Magic as an activity to ward off death, magic as a way to alleviate isolation. These associations from Guimarães’ vocational beginnings resonate hauntingly in a pandemic that has made social distancing our new normal.

The stated objective of “The Present” is to share some mystery together. The show's title has a double meaning: The gift being offered at this challenging time is to be held rapt in the uncanny moment.

Mission accomplished. But because the tricks depend on audience members carefully following instructions, the magic wasn’t without a few glitches. Distracted by the sheer delight of being visibly surrounded by an audience, I bungled a few tricks myself. Every time my microphone was muted by the stage manager, I wondered if I had done something wrong. I misheard one direction and assumed I messed up, but when I found the card I thought I had misplaced I became an instant believer in a supernatural force greater than my clumsiness.
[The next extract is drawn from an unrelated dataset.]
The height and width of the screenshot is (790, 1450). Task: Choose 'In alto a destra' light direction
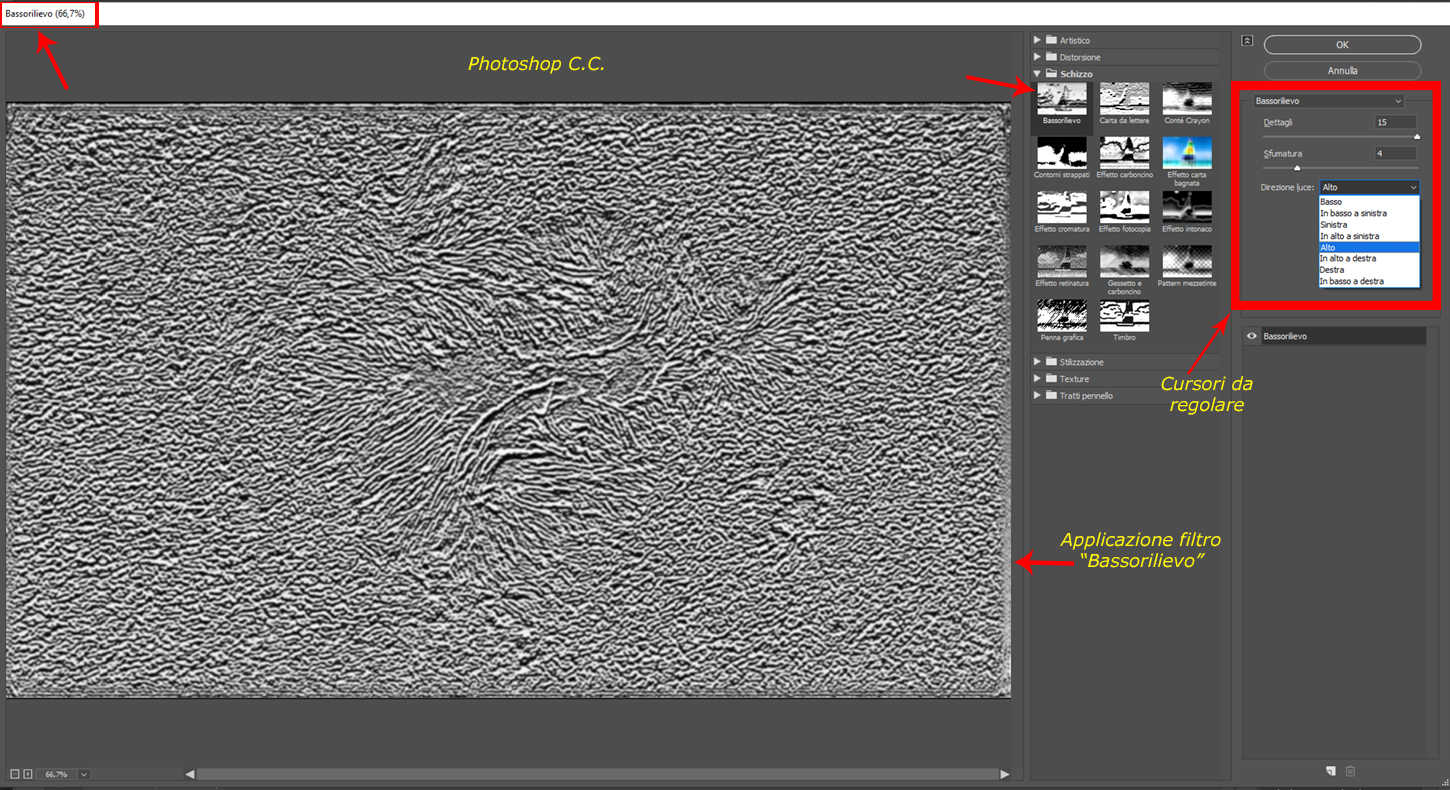point(1347,258)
Guimarães’ previous Geffen show, “Invisible Tango” (also directed by film producer Frank Marshall), may have been smoother with the legerdemain. But Guimarães was unruffled when, during a word puzzle segment, the participant didn’t seem to understand what was required of her. Somehow our fallibility drew us closer while deepening the mystery of the vast majority of tricks pulled off without hitch.

As with “Invisible Tango,” I found the anecdotes in “The Present” to be slightly more enthralling than the illusions. But the two work hand in hand: As Guimarães makes us more attuned through his trickery to what we can’t see, he tells us about what he came to learn about his seemingly stern grandfather, the relative who wore bulky shoes indoors, gave gifts of socks at Christmastime and played the harmonica behind a closed door.

Deception transforms into unveiling, the greatest magic of all. “The Present” casts perhaps its most potent spell in making the strange affectionately familiar. The show represents the present rather than the future. But watching alone on Zoom, I was once again among my tribe, grateful to be spellbound.